Thank you Cat and Merry:

BTW I am working on a novel (not yet published - so don;t call this promotion, but just information), called Look Away Silence based on that poem's premise. 

Edward C. Patterson


----------



## Meredith Sinclair (May 21, 2009)

edwpat said:


> Thank you Cat and Merry:
> 
> BTW I am working on a novel (not yet published - so don;t call this promotion, but just information), called Look Away Silence based on that poem's premise.
> 
> Edward C. Patterson


Well, I don't mind you giving me a heads-up.  I would LOVE to read it, if it is about the two of them. I love a good love story. Even if I end up bawling my eyes out


----------



## Brenda Carroll (May 21, 2009)

Meredith Sinclair said:


> Exactly.


Well, Miss Merry, I see you like bawling your eyes out and your icon is intriguing. That would not be the bawling eye, would it? I hope not!  But I've seriously been trying to figure out what it says. Is that a book? Are you an author(ess)? I don't see a link in your signature. You know what they say (whoever they are) that you can't judge a book by its cover?  I read Edward's poem and I hate, hate, hate crying, but.... oh, well, there was no way getting around it. I'm a creampuff sometimes for sad stories, but I like to do my crying all alone (mainly because I have a rather large honker and they get all confused when I blow my nose and think that its the tornado warning siren or something). *Smeah*.


----------



## Edward C. Patterson (Mar 28, 2009)

Do I need to start a new thread called "Getcha Keenix here!"  

Ed the Thread


----------



## cat616 (Nov 4, 2008)

edwpat said:


> Do I need to start a new thread called "Getcha Keenix here!"
> 
> Ed the Thread


Only if you continue to evoke such deep emotions with your writing.


----------



## Susan in VA (Apr 3, 2009)

I just discovered this thread.  I wasn't really planning to start the day out with a good cry, but...

Thank you for posting these.


----------



## Edward C. Patterson (Mar 28, 2009)

Thank you Susan:

The book itself doesn't get too many takers as poetry is generally a labor of love - so I figured I'd release one poem a week for 180 weeks (there are 180 poems in the book). There's not enough poetry on Kindleboards. On another forum for authors I started "Today is Thursday: That Means Poetry," where all the authors mustor a poem eachThursday. I might start something like that here too - as a separate thread. I thing there are also many readers out there who write poetry and it would give them a chance to, in Jane Austen's words via Mr. Bennett, "exhibit their talents."

Edward C. Patterson


----------



## Susan in VA (Apr 3, 2009)

Like Gertie, I never used to be much of a poetry fan. Just couldn't get into it.
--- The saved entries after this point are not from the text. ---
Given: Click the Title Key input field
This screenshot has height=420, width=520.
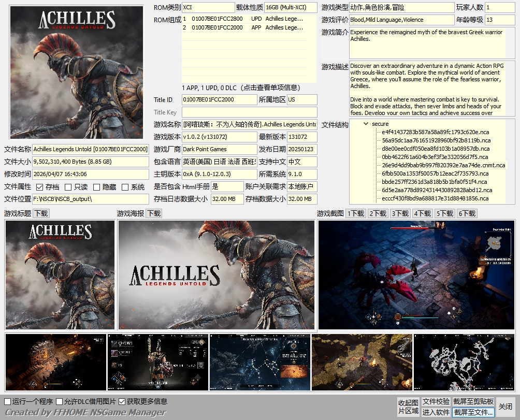Looking at the screenshot, I should 249,112.
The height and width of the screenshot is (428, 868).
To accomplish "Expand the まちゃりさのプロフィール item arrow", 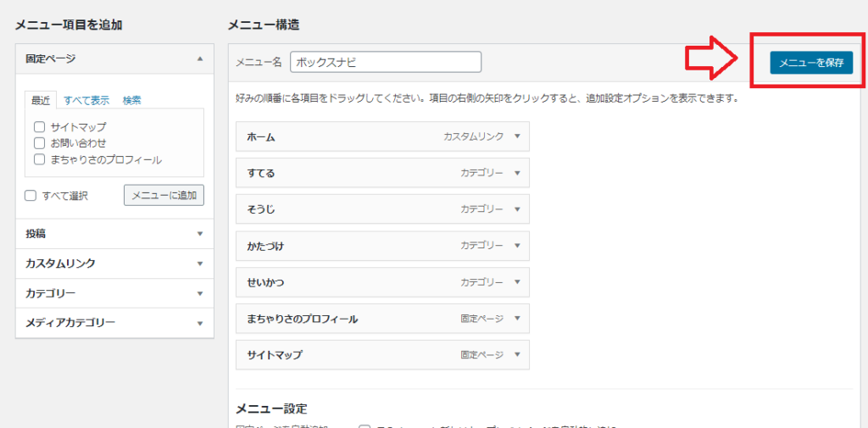I will 516,319.
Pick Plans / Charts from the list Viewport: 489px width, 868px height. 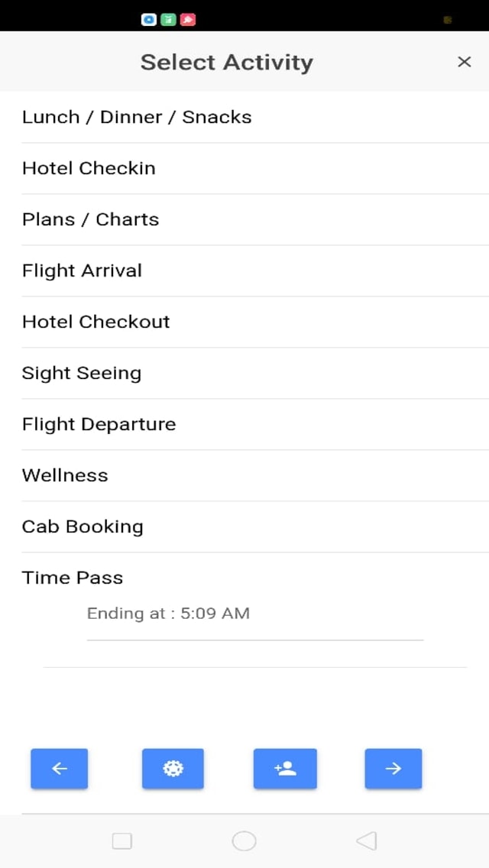90,219
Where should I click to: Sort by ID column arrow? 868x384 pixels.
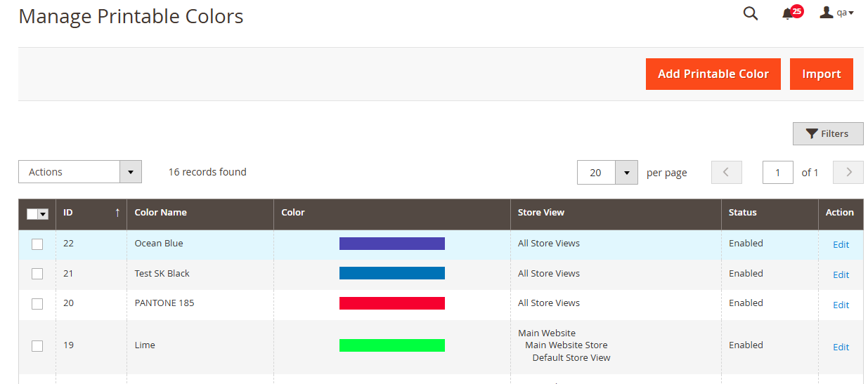click(117, 213)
Then within the past couple of years, two things changed that: (and I'm posting them here because maybe they will persuade someone else to give poetry another try)
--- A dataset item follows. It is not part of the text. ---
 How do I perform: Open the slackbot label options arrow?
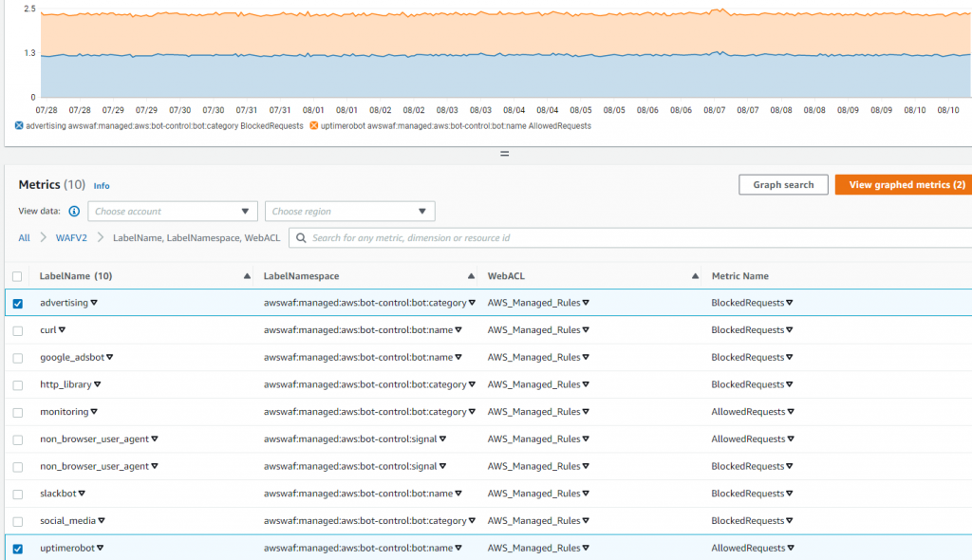point(82,494)
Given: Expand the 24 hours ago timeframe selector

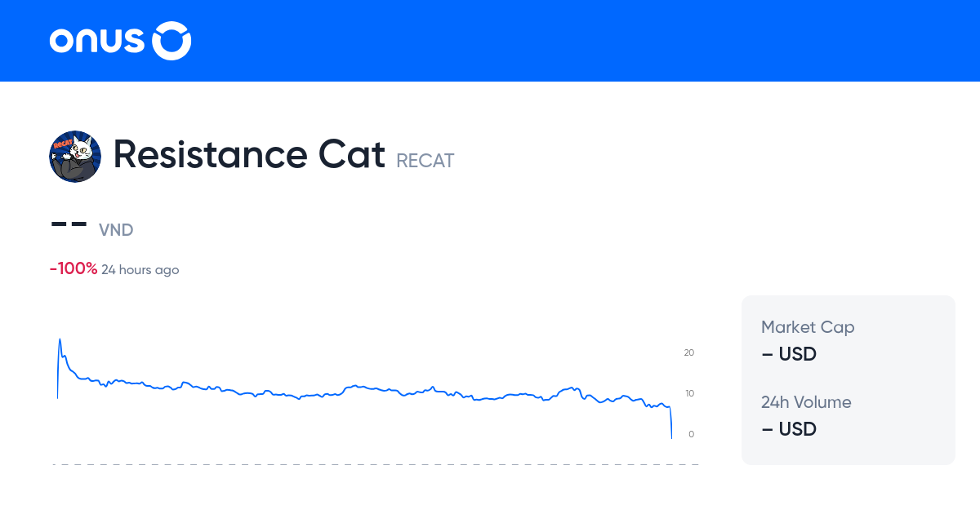Looking at the screenshot, I should click(x=140, y=269).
I have a friend who's a poet. Published and all, and gets glowing reviews in Serious Publications by People Who Understand Poetry. I never really "got it". I bought and read her stuff more out of a sense of friendship-loyalty, but it didn't do anything for me. Then one day she did a reading. I went, again mostly to be a supportive friend and not for the actual poetry, and it was a night-and-day difference. Suddenly it all came alive, the descriptions and the emotions and the characters... I _felt_ what she had been saying all along, but it took hearing it out loud to get there. (Funny, because with other things I don't like being read to, I prefer to read them myself.) So now when I read poetry I imagine someone _saying_ the words, and it makes a huge difference.
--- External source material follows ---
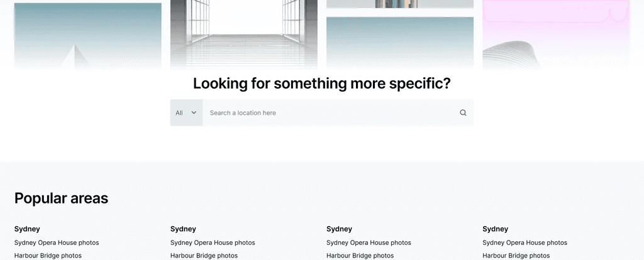Open Sydney Opera House photos in second column
Screen dimensions: 644x260
(x=213, y=243)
The other was a literature class, not required for anything but I took it because the prof is fantastic. (This is how I manage to get to a zillion credits without a degree.) On the first day of class, with half the students really not wanting to be there, she gave a standard lecture about how great literature grows out of suffering, not happiness.... a bunch of kids in class were less than enthusiastic about the lecture.... so she decided to bring it home to people by asking for volunteers to tell a really sad story from their past. It was slow going at first, but after the first two or three everyone found something to tell, and there was a great deal of variety in the type of stories told. But they were all pretty intense, and by the fifth story half the class was in tears. After about the tenth one she said, ok, now think about writing about how you feel _right now_, and consider how that would sound vastly different than writing a standard college essay on your nice neat orderly opinions. (First time I ever came home and said "that was a great class, we were all crying".  ) Coming shortly after the poetry reading, this really reinforced the idea that to appreciate it, you have to try to get inside the author's head, and _feel _with them.


----------



## Edward C. Patterson (Mar 28, 2009)

Susan:

My fellow authors find me obnoxious when I state (and I did state it on the Bobby Ozuna Radio Show, to underscore how important in my opinion it is): 

"A prerequisite to writing a novel is poetry and humor. The one gives the work vibrancy within the weave, and the other, interest to engage the reader."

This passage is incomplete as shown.